Ransomware attacks, which encrypt and hold a computer user's files hostage in exchange for payment, extort millions of dollars from individuals each month, and comprise one of the fastest-growing forms of cyber attack.
Bitcoins are the most common currency of ransomware payments, and because most victims do not own them, the initial bitcoin purchase provides a starting point for tracking such payments. Each ransomware victim is often given a unique payment address that directs to a bitcoin wallet where the ransom is collected.
This murky ecosystem of ransomware payments comes into focus in new research led by Damon McCoy, an assistant professor of computer science and engineering at the NYU Tandon School of Engineering.
In a paper slated for presentation at the IEEE Symposium on Security and Privacy in May, McCoy and a team including researchers from the University of California, San Diego, Princeton University, Google and the blockchain analytics firm Chainalysis provide the first detailed account of the ransomware payment ecosystem, from initial attack to cash-out.

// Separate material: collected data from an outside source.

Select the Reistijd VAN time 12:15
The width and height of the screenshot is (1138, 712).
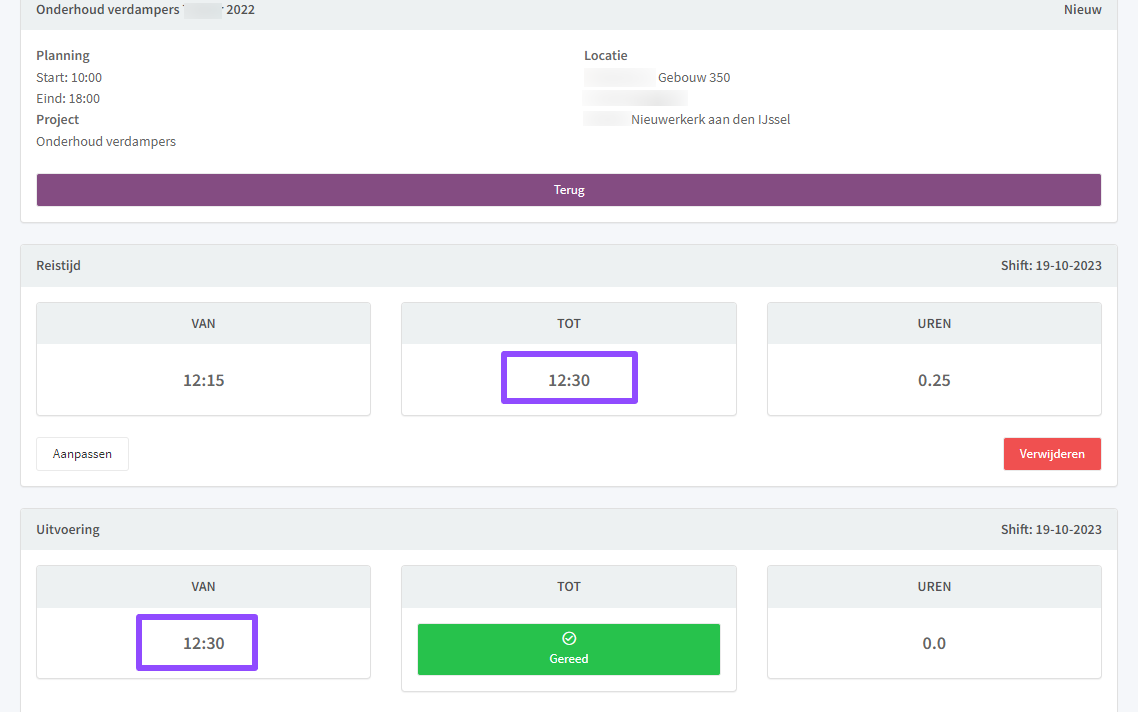(x=203, y=380)
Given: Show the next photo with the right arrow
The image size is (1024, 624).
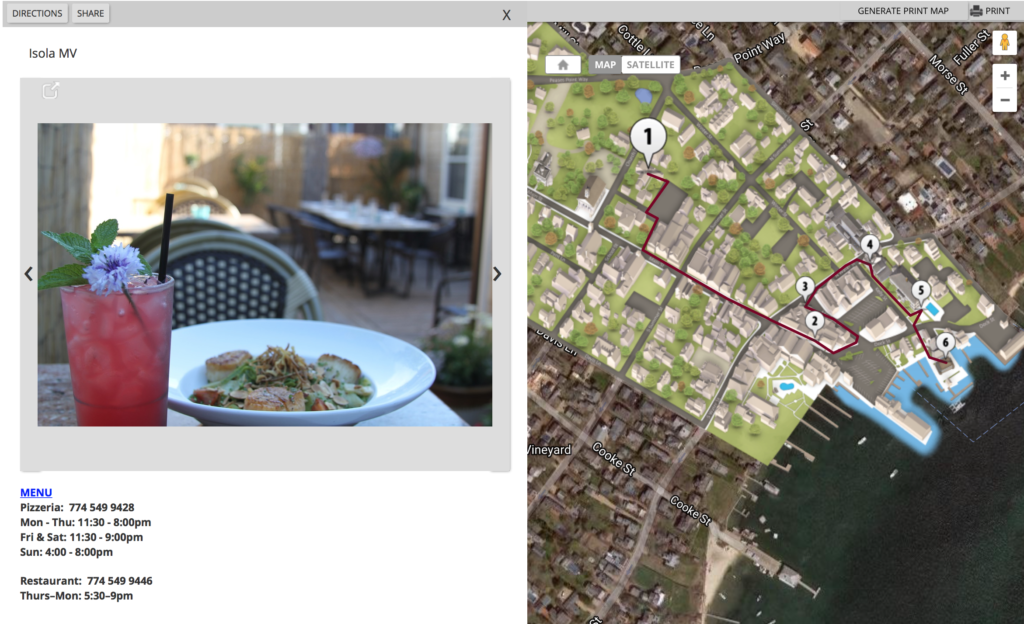Looking at the screenshot, I should (497, 273).
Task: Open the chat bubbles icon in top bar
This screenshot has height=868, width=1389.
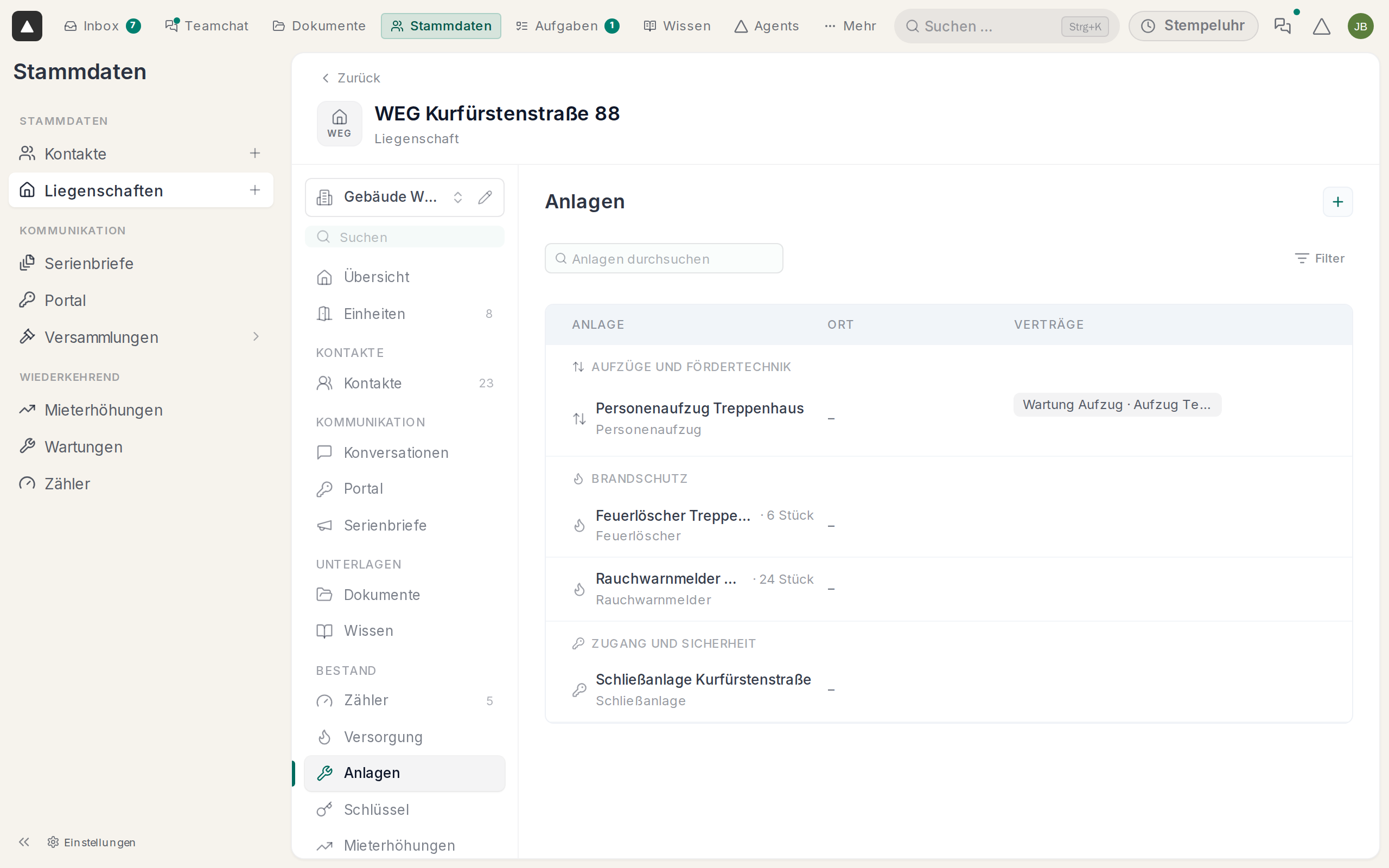Action: [1282, 26]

Key findings include the discovery that South Koreans are disproportionately impacted by ransomware campaigns, with analysis revealing that $2.5 million of the $16 million in ransomware payments tracked by the researchers was paid in South Korea. The paper's authors call for additional research to determine the reason that so many South Koreans are victimised and how they can be protected.
The team also found that most ransomware operators used a Russian bitcoin exchange, BTC-E, to convert bitcoin to fiat currencies. (BTC-E has since been seized by the FBI.)

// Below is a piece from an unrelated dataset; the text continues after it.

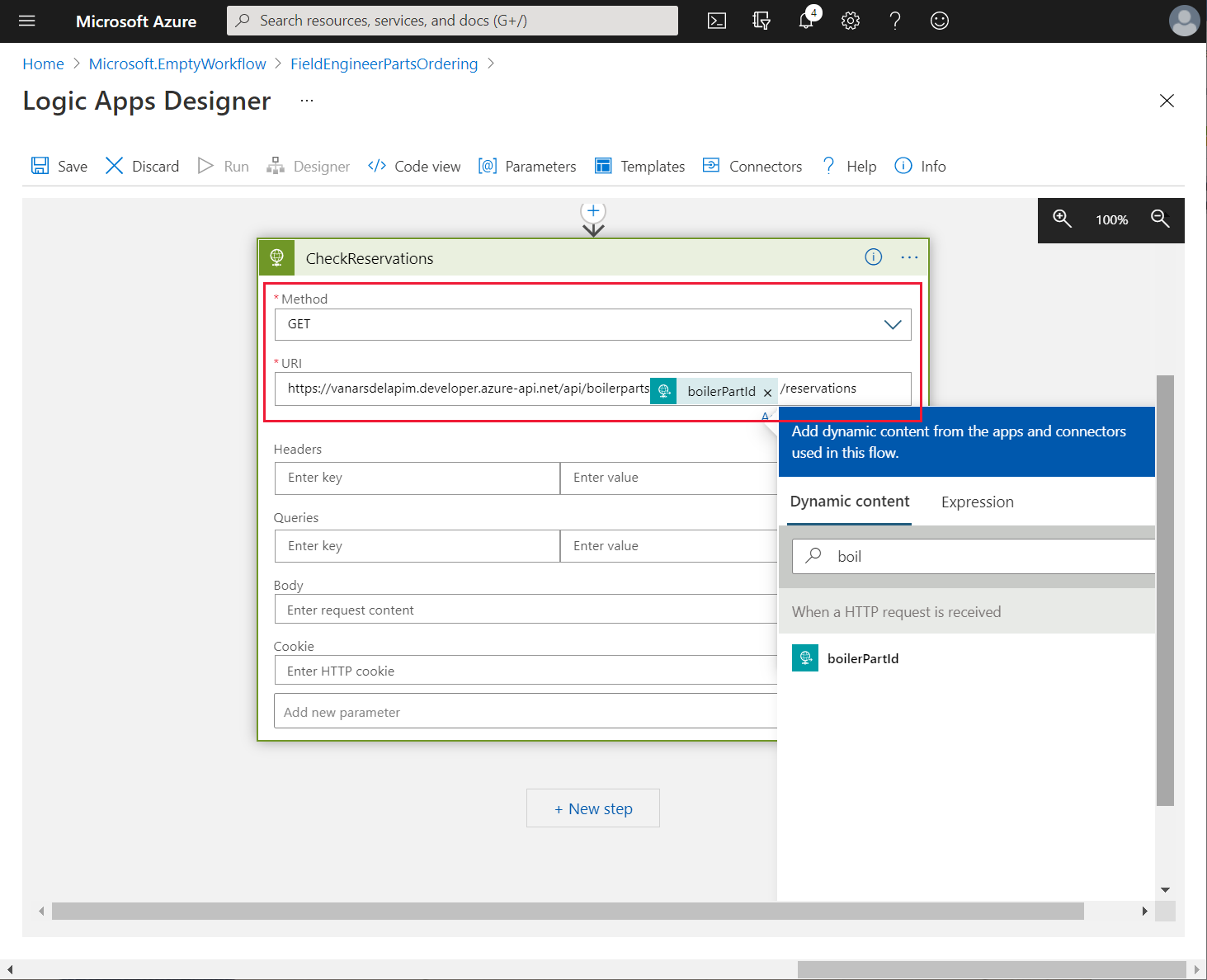Expand the Method dropdown
The image size is (1207, 980).
[892, 324]
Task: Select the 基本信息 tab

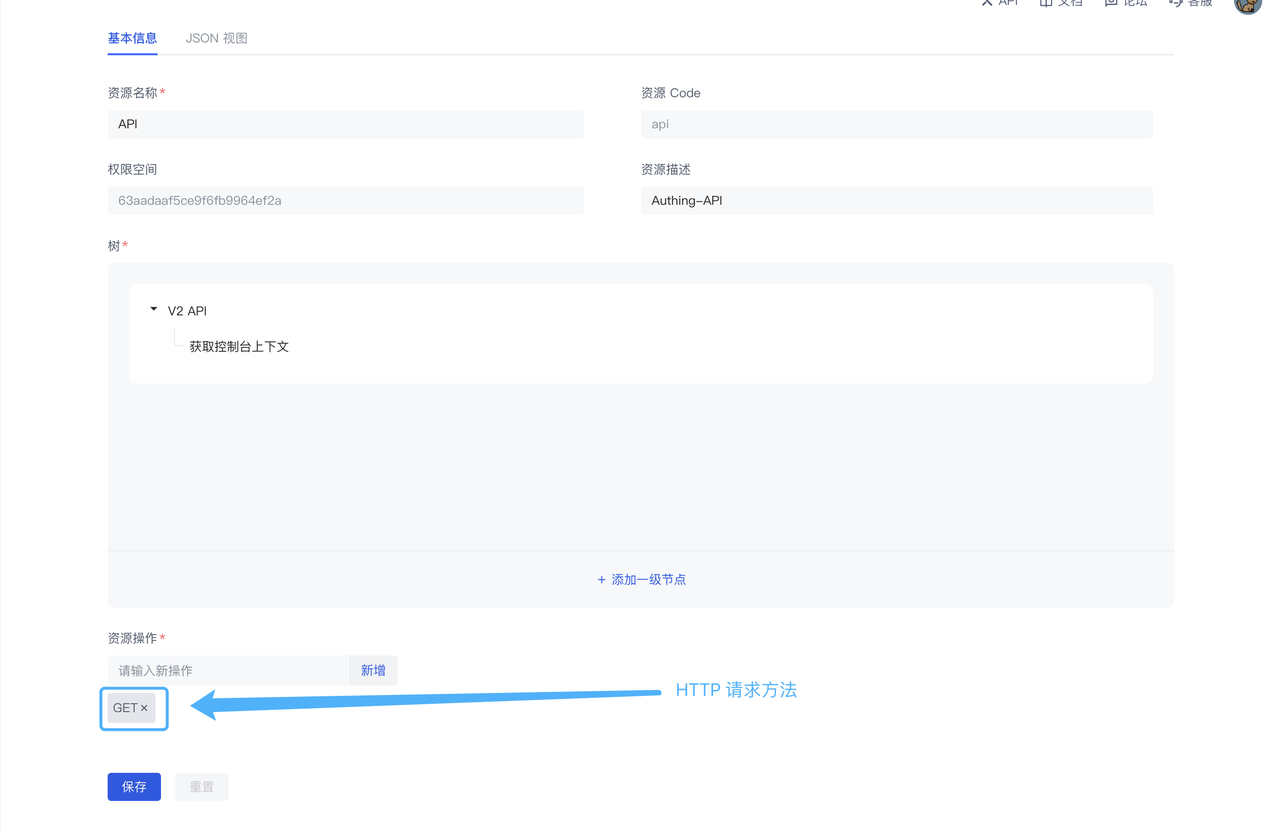Action: (131, 37)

The researchers estimate that at least 20,000 individuals made ransomware payments over the past two years, at a confirmed cost of $16 million, although the actual payment total is likely to be far higher.
McCoy and his collaborators took advantage of the public nature of the bitcoin blockchain technology to trace ransom payments over a two-year period. Bitcoins are the most common currency of ransomware payments, and because most victims do not own them, the initial bitcoin purchase provides a starting point for tracking payments.
Each ransomware victim is often given a unique payment address that directs to a bitcoin wallet where the ransom is collected. The research team tapped public reports of ransomware attacks to identify these addresses and correlate them with blockchain transactions.
To boost the number of transactions available for analysis, the team also executed real ransomware binaries in a controlled experimental environment, essentially becoming victims themselves and making micropayments to real ransom wallets in order to follow the bitcoin trail.
"Ransomware operators ultimately direct bitcoin to a central account that they cash out periodically, and by injecting a little bit of our own money into the larger flow we could identify those central accounts, see the other payments flowing in, and begin to understand the number of victims and the amount of money being collected," McCoy said.
The research team acknowledged that ethical issues prevent exploration of certain aspects of the ransomware ecosystem, including determining the percentage of victims who actually pay to recover their files. McCoy explained that despite having the ability to check for activity connected to a specific payment address, doing so would effectively "start the clock" and potentially cause victims to either pay a double ransom or lose the opportunity to recover their files altogether.
Criminal use of cryptocurrencies is one of McCoy's research focuses. He and fellow researchers previously tracked human traffickers through their use of Bitcoin advertising.
The most recent research was supported by grants from the National Science Foundation, Google, and Comcast.